Supreme Court Ruling on FIRs: A New Era

“Ae khoon ke pyase, baat suno…”

When Rajya Sabha MP Imran Pratapgarhi posted these poetic lines on Instagram—lines echoing dissent and anguish—the Gujarat police responded by registering an FIR against him, citing provisions under the Indian Penal Code. But what followed wasn’t just a legal tussle over a social media post. It sparked a profound judicial reflection on how our criminal justice system must evolve in the age of voices and verses.

The Supreme Court of India recently delivered a landmark judgment that not only quashed the FIR but also took the opportunity to dissect the core procedural shifts introduced by the newly minted Bharatiya Nagarik Suraksha Sanhita, 2023 (BNSS)—India’s replacement for the long-standing Code of Criminal Procedure, 1973 (CrPC).

The Old Order: CrPC and FIRs Without Pause

For decades, the rule was clear. Under Section 154 of the CrPC, if you walked into a police station and reported a cognizable offence, the police had no choice—they had to register an FIR. No second-guessing. No inquiry. Even if the complaint sounded outrageous, if it disclosed a cognizable offence, it had to be recorded.

This was reaffirmed in the famous Lalita Kumari case, where the Supreme Court clarified that a preliminary inquiry was not permissible unless the information failed to disclose a clear cognizable offence.

And while that ensured accountability and swift action, it also left space for frivolous or politically motivated complaints to enter the criminal justice pipeline, sometimes chilling free speech and honest dissent in the process.

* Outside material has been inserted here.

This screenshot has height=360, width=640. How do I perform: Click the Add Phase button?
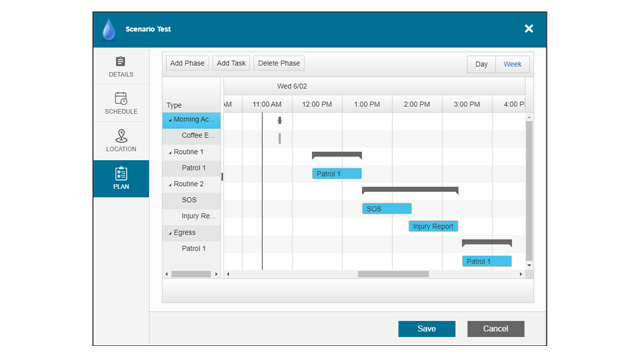point(187,63)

Enter BNSS: A Law That Hears Before It Strikes

The BNSS seeks to address this imbalance, and in doing so, makes a “significant departure” from its predecessor.

In the recent judgment, the Supreme Court—through a bench comprising Justice Abhay Oka and Justice Ujjal Bhuyan—zeroed in on Section 173 of the BNSS, the counterpart of Section 154 CrPC. At first glance, the two look nearly identical. But the twist lies in sub-section (3) of the new provision.

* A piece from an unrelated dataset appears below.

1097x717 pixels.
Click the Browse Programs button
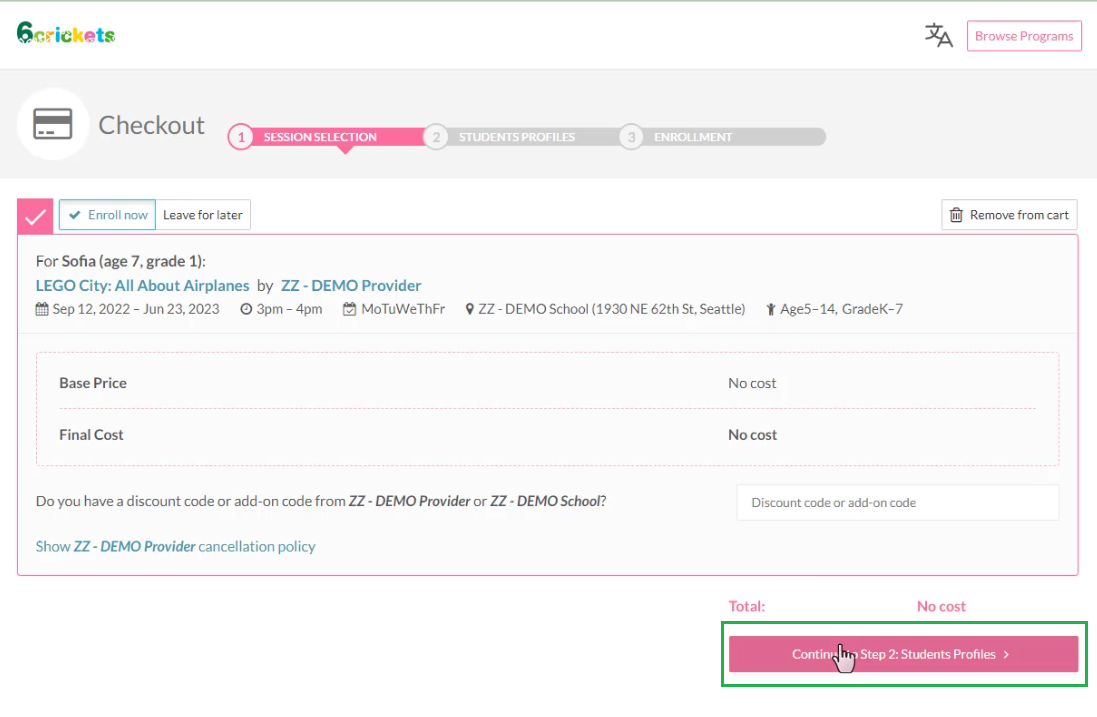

Under Section 173(3) of BNSS, when an officer receives information about a cognizable offence punishable by 3 to less than 7 years of imprisonment, they can pause, seek permission from a superior officer, and conduct a preliminary inquiry—just to see whether there’s actually a prima facie case.

In other words, before the ink hits the FIR register, the officer has a window to filter out the noise from real offence.

Why This Matters: A Poet’s Case in Point

In Pratapgarhi’s case, the poem’s words were powerful, perhaps unsettling to some. But the Supreme Court emphasized that freedom of speech, especially political and poetic expression, is constitutionally protected.

Registering an FIR over such expression, without the due caution BNSS now allows, could result in misuse of process. And that’s precisely what the new law aims to prevent.

The Court explained: Just because words are spoken or written, doesn’t mean they amount to a criminal offence. A police officer must first read, understand, and apply legal reasoning. That act—of merely interpreting content—isn’t a “preliminary inquiry” barred under Section 173(1), the Court clarified. But under Section 173(3), if the offence falls within that 3-7 year range, an actual preliminary inquiry can and should be conducted before registering an FIR.

A Legal Tightrope: Speed vs. Scrutiny

The judiciary acknowledged the tightrope walk here. Too much discretion, and justice may be delayed or denied. Too little, and we risk weaponizing criminal law against dissenters, journalists, poets, and activists.

With Section 173(3), BNSS introduces a calibrated discretion. Not a license to avoid registering FIRs, but a tool to screen allegations with lower gravity—provided the officer gets a green light from a senior.

It’s a subtle but powerful change. One that says: “Let the law listen before it acts.”

A New Chapter in Criminal Justice

This judgment is not just about a poem or a politician. It’s about how the law treats the first whisper of an allegation. It’s about building a system that is as sensitive to constitutional freedoms as it is to criminal violations.

So as BNSS begins to shape the new face of procedural law in India, the message from the top court is clear: In a democracy, FIRs are not just legal documents—they are instruments of power. And power must be exercised with reason, not reflex.